Segment Start: Supplied material

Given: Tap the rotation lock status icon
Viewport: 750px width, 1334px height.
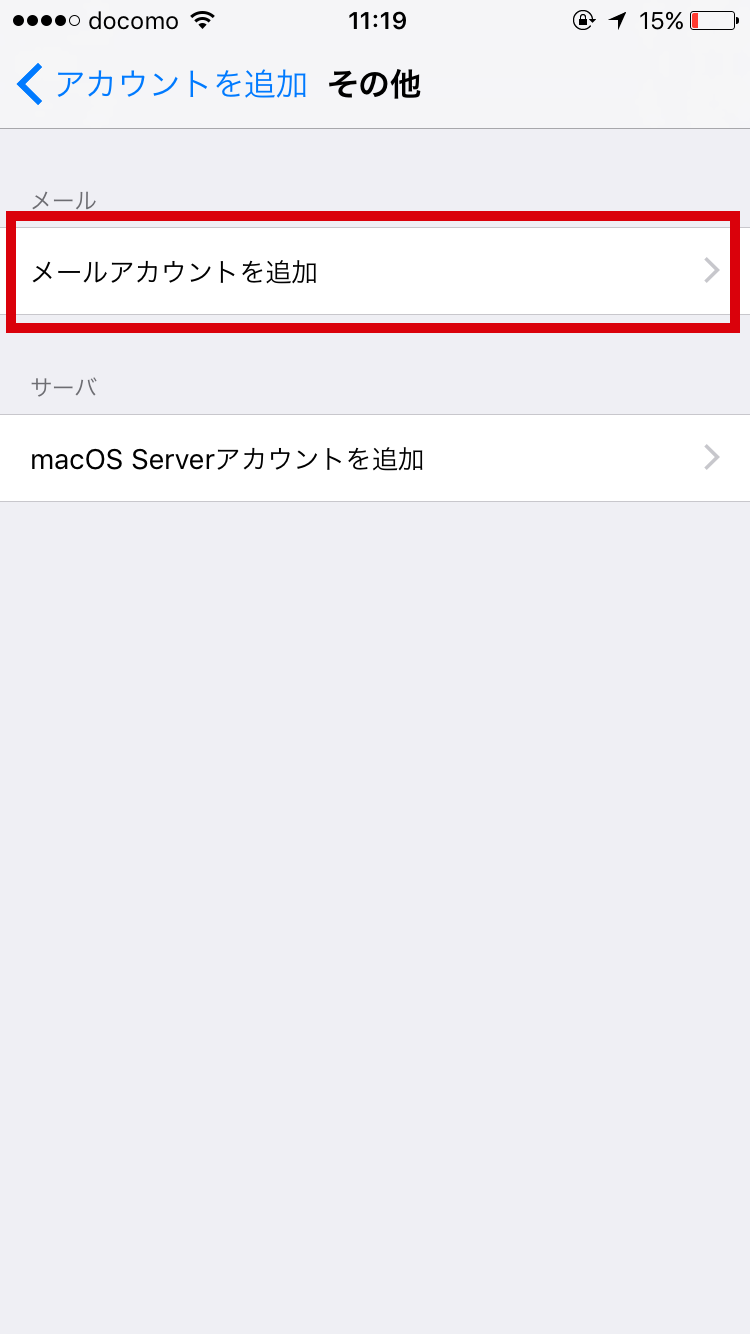Looking at the screenshot, I should [x=583, y=21].
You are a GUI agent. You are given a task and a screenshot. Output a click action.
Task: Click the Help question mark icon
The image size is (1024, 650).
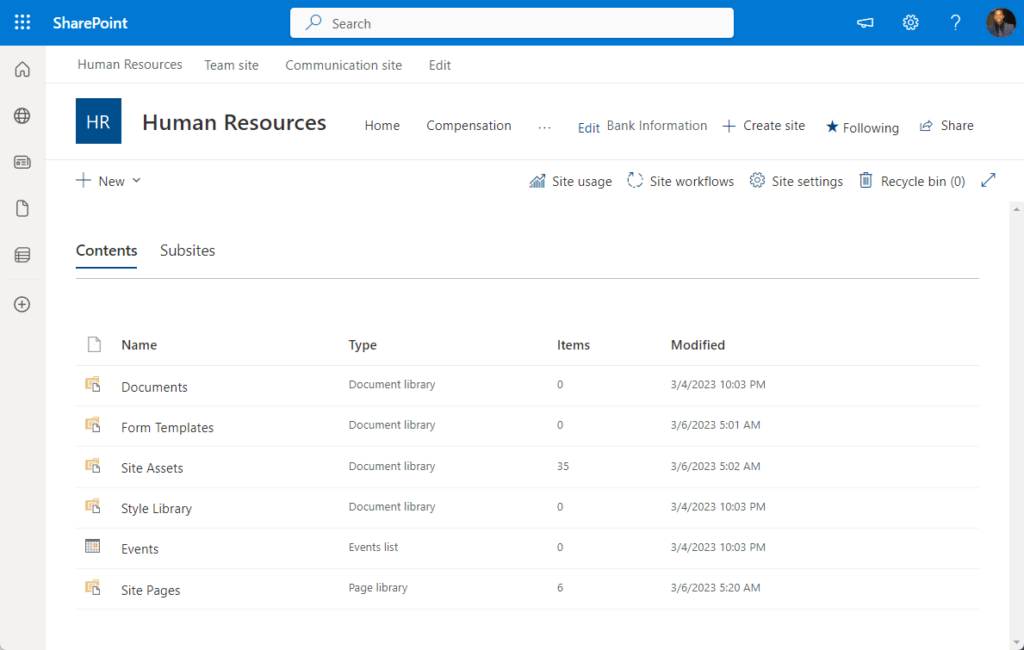(x=955, y=23)
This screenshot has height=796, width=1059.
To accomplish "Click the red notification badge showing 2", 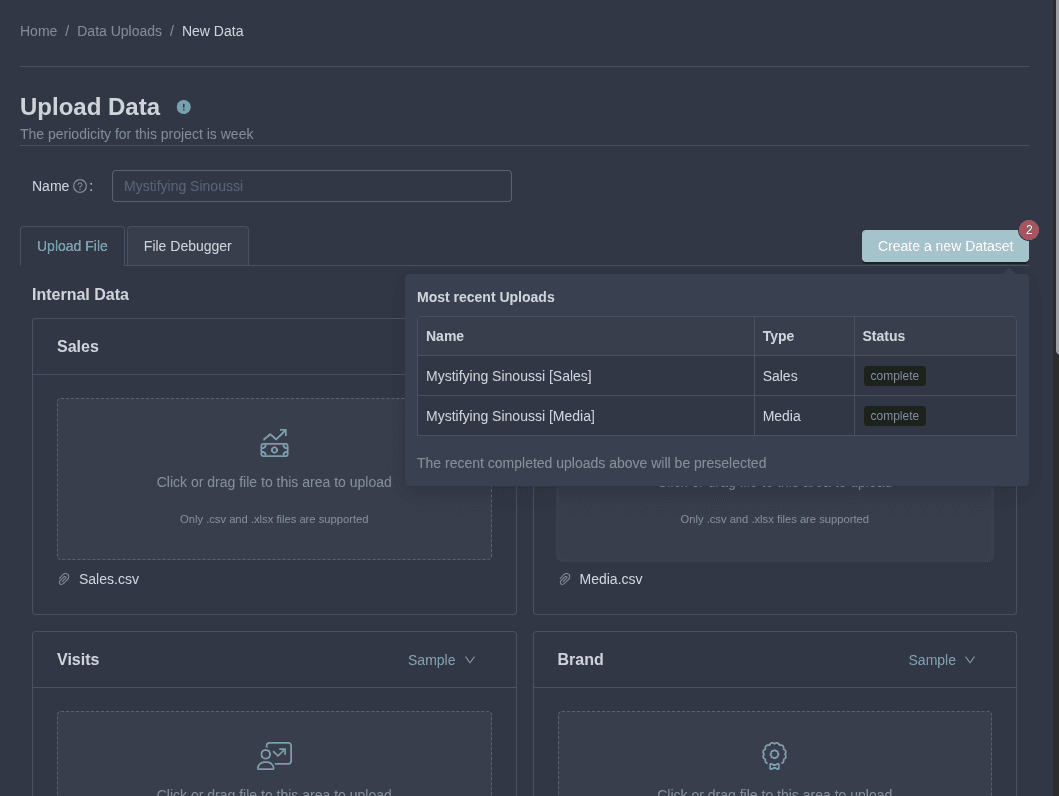I will click(x=1028, y=230).
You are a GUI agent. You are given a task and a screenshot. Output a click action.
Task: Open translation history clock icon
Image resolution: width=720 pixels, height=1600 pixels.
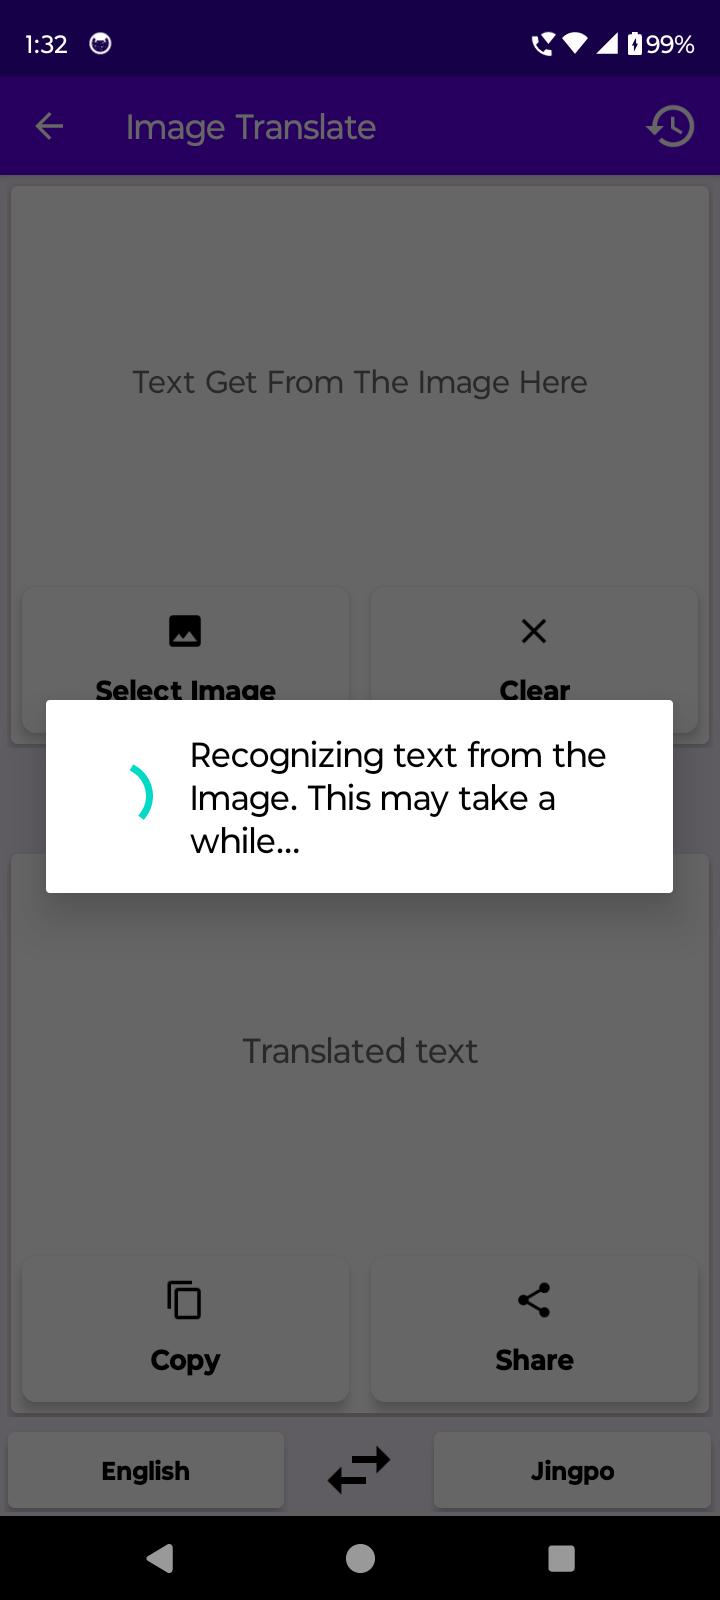[670, 126]
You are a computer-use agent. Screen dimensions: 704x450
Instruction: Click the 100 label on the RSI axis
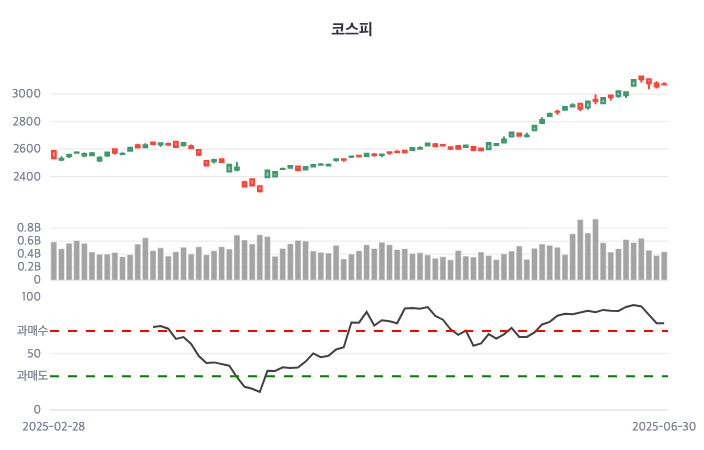(30, 297)
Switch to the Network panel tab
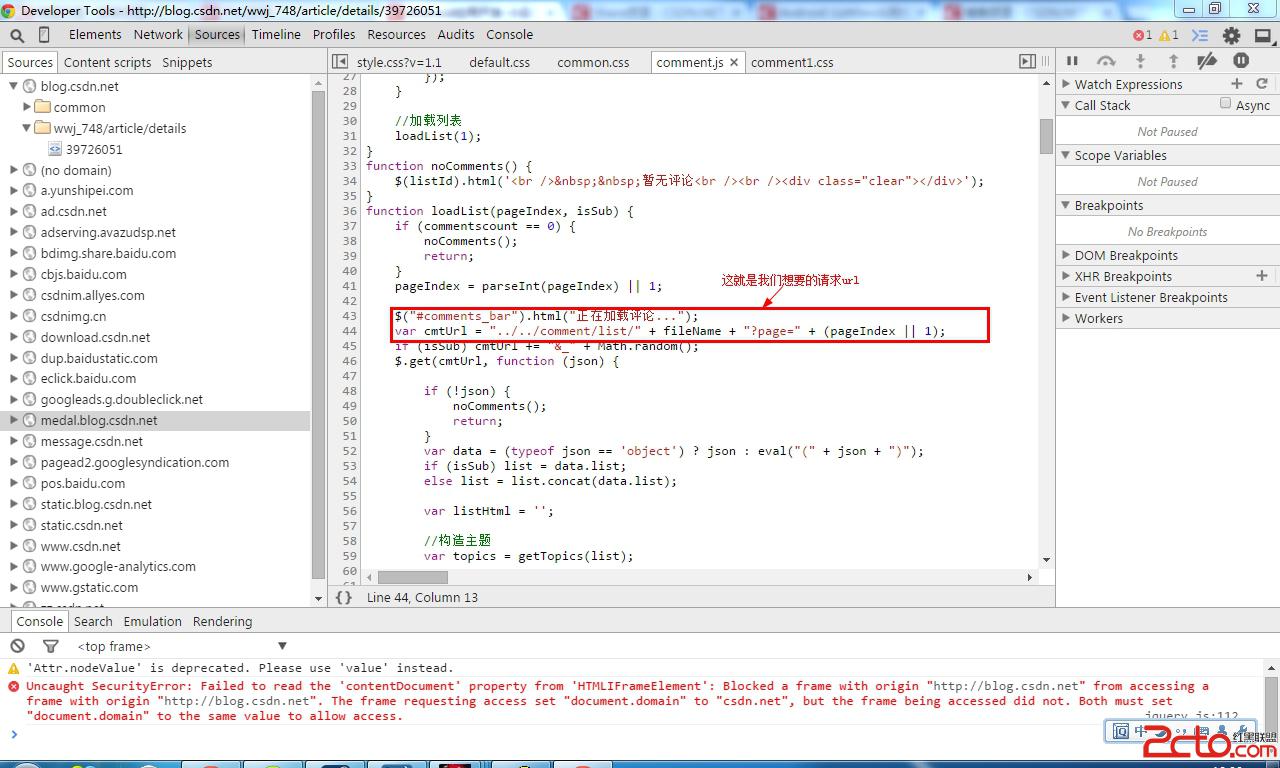The width and height of the screenshot is (1280, 768). click(158, 34)
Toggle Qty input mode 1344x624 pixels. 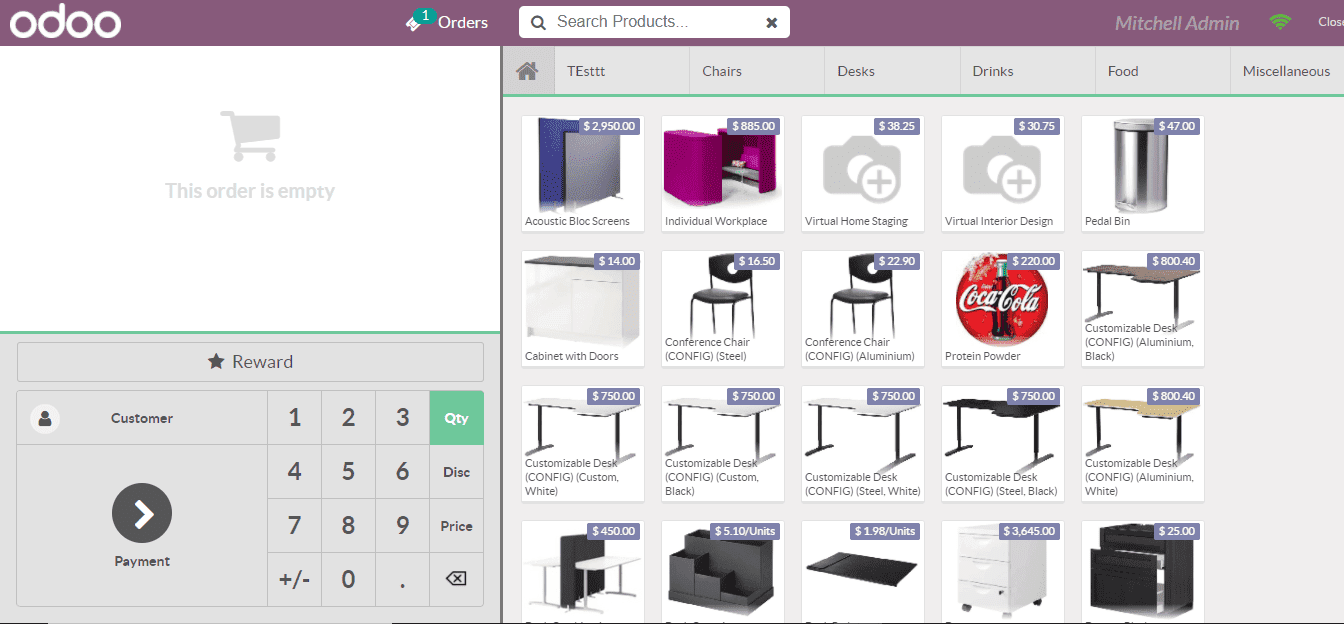pyautogui.click(x=456, y=417)
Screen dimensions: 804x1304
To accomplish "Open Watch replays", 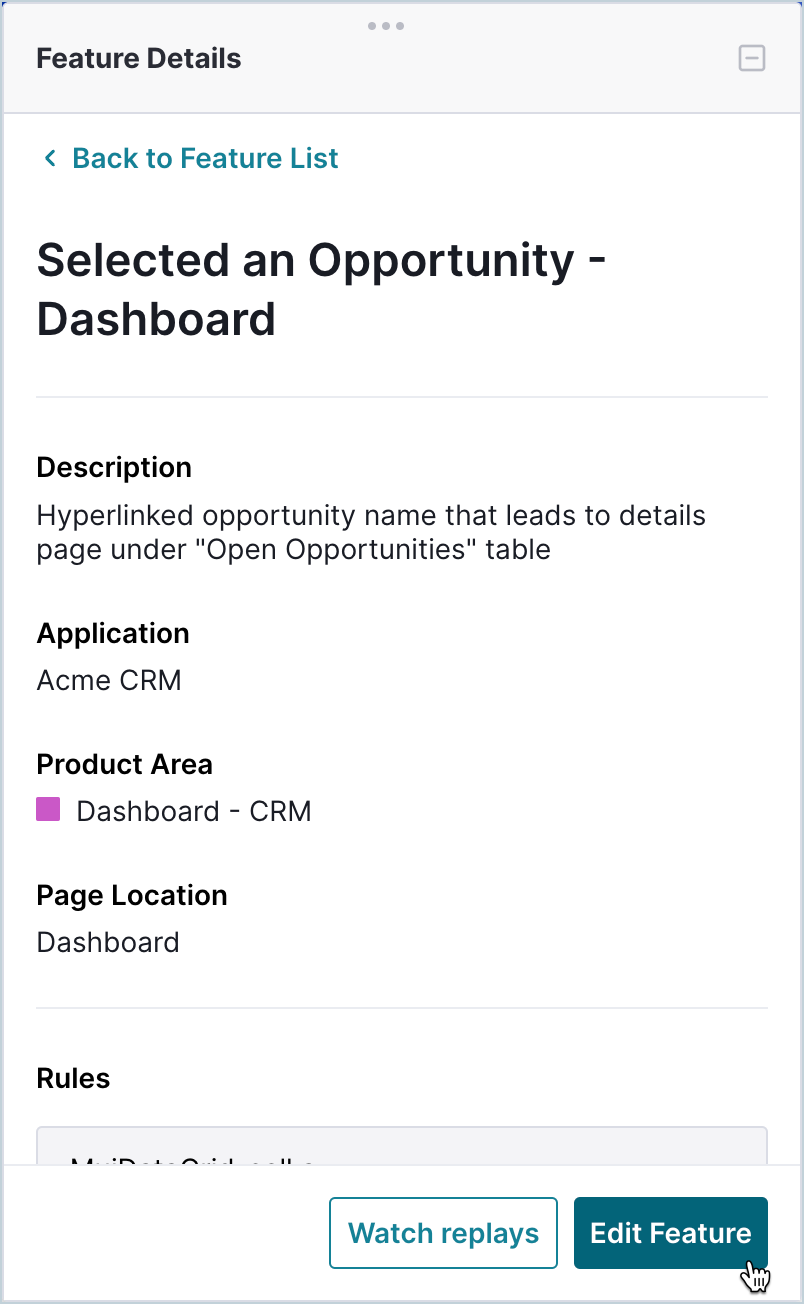I will click(443, 1233).
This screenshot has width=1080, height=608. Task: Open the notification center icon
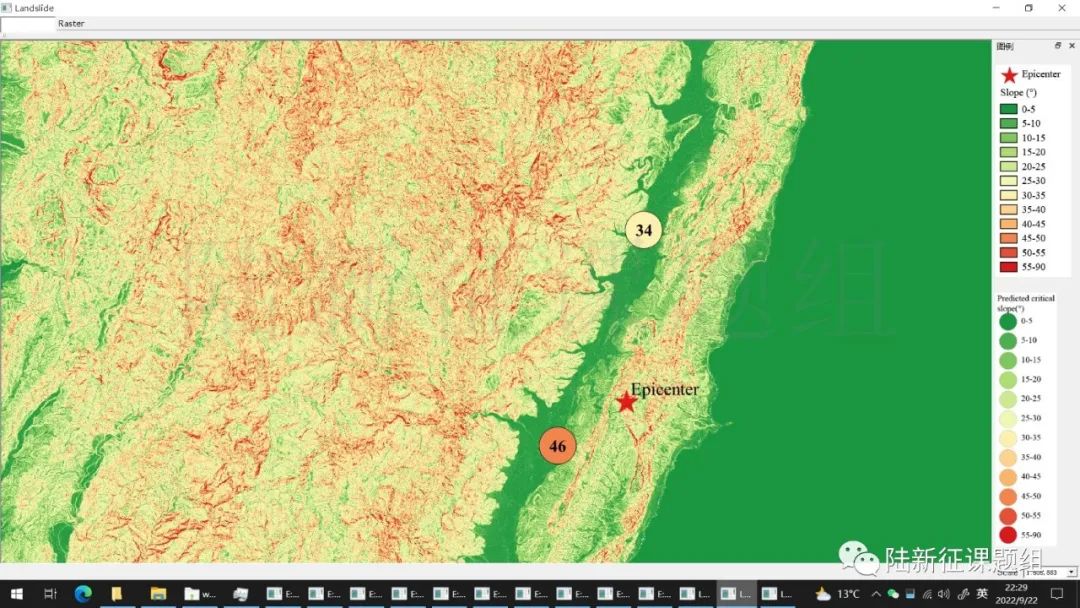1057,594
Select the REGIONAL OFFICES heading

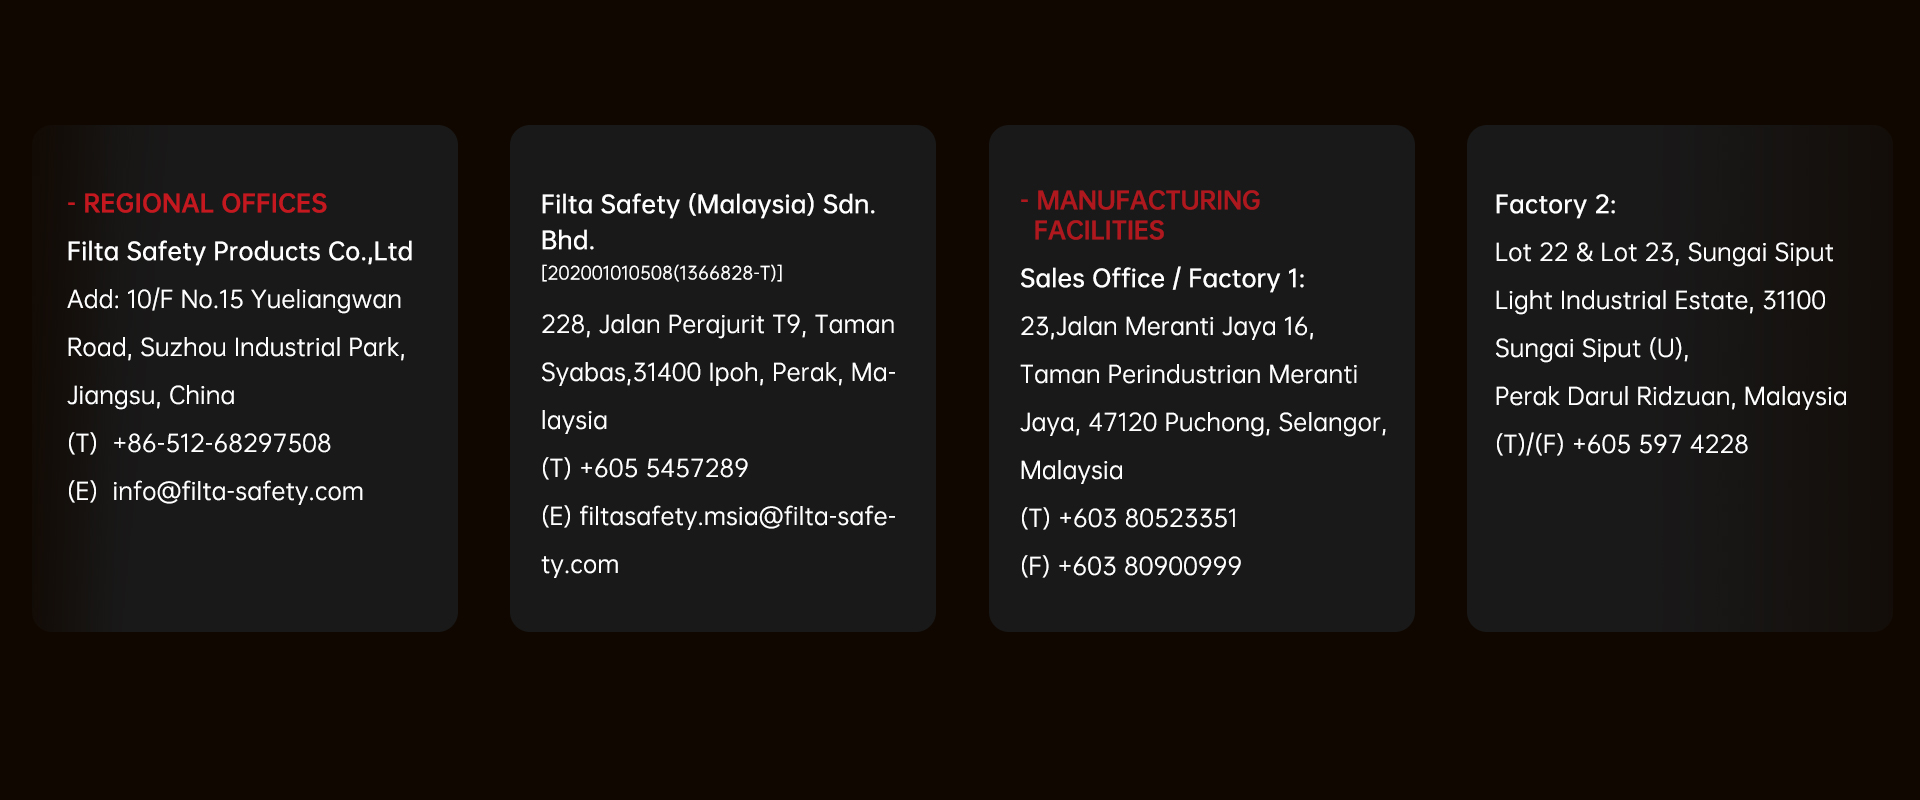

Segment End: Supplied material

**How to complete this task:**
Reproduce the lines from the line containing "This screenshot has width=1080, height=608." through the end of the records above, exactly and inclusively, omitting pictures.

**Result:**
This screenshot has width=1080, height=608. Task: Open the notification center icon
1057,594
Select the REGIONAL OFFICES heading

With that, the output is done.